What you have to do :: Reproduce everything from the line containing "You are a computer-use agent. The" down to the line containing "Action: (56, 91)", putting "Execution" in place of "Runtime" and keeping all else the same.

Data shown ::
^^^^
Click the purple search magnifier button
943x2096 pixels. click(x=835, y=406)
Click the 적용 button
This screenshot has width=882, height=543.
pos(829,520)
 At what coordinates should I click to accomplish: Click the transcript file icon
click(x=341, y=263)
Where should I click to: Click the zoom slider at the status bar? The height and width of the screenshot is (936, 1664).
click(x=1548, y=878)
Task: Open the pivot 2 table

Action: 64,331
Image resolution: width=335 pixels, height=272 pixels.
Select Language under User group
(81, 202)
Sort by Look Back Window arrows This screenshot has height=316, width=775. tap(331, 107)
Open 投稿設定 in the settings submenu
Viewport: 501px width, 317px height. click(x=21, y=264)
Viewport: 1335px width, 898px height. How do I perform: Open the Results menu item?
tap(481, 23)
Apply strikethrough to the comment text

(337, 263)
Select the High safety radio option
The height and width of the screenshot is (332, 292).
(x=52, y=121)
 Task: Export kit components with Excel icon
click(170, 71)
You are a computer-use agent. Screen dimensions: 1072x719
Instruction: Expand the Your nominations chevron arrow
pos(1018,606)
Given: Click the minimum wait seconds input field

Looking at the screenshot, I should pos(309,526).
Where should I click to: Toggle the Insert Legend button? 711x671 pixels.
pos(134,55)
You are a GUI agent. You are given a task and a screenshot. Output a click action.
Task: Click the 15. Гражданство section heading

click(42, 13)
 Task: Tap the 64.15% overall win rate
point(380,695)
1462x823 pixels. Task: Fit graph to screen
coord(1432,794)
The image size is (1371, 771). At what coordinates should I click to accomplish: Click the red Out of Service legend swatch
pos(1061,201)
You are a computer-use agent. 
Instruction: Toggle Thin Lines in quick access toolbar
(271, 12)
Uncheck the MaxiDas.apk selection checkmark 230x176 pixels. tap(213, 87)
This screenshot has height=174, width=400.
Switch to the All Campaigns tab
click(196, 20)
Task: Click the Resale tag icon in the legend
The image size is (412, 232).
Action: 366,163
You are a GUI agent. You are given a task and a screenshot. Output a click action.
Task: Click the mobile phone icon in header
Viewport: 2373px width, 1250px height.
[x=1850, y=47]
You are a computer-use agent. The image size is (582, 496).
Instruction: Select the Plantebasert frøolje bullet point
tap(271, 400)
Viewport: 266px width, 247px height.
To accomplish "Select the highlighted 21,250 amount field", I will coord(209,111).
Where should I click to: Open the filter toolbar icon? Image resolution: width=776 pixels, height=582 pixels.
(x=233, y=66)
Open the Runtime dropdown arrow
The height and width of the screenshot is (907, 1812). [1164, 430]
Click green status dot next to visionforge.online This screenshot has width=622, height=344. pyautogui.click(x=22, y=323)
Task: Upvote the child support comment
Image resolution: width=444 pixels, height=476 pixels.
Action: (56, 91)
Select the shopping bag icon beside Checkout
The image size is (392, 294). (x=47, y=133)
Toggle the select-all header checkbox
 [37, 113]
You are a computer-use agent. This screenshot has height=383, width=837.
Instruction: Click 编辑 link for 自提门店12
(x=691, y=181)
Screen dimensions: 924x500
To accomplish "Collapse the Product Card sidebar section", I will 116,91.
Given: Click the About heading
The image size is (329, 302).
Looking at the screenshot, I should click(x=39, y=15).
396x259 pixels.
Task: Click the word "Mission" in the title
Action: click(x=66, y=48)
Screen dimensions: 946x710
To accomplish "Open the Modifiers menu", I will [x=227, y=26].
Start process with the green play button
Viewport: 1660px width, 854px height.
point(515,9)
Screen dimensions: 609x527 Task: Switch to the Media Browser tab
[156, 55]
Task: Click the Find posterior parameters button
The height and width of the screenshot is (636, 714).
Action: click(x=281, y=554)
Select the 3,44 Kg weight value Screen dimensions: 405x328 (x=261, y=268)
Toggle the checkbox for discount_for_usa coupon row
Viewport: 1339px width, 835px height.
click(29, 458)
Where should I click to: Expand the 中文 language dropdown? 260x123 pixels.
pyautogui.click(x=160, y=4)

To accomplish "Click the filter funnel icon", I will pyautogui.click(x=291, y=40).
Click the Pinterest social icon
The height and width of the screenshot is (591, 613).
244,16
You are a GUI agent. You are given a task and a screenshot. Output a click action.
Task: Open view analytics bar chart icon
^^^^
The answer ::
You are a computer-use agent. The image size is (582, 496).
Instruction: Select the Plantebasert frøolje bullet point
tap(271, 400)
Viewport: 266px width, 247px height.
To accomplish "Select the highlighted 21,250 amount field", I will coord(209,111).
Where should I click to: Open the filter toolbar icon? Image resolution: width=776 pixels, height=582 pixels.
(x=233, y=66)
Open the Execution dropdown arrow
The height and width of the screenshot is (907, 1812). [1164, 430]
Click green status dot next to visionforge.online This screenshot has width=622, height=344. pyautogui.click(x=22, y=323)
Task: Upvote the child support comment
Image resolution: width=444 pixels, height=476 pixels.
Action: (56, 91)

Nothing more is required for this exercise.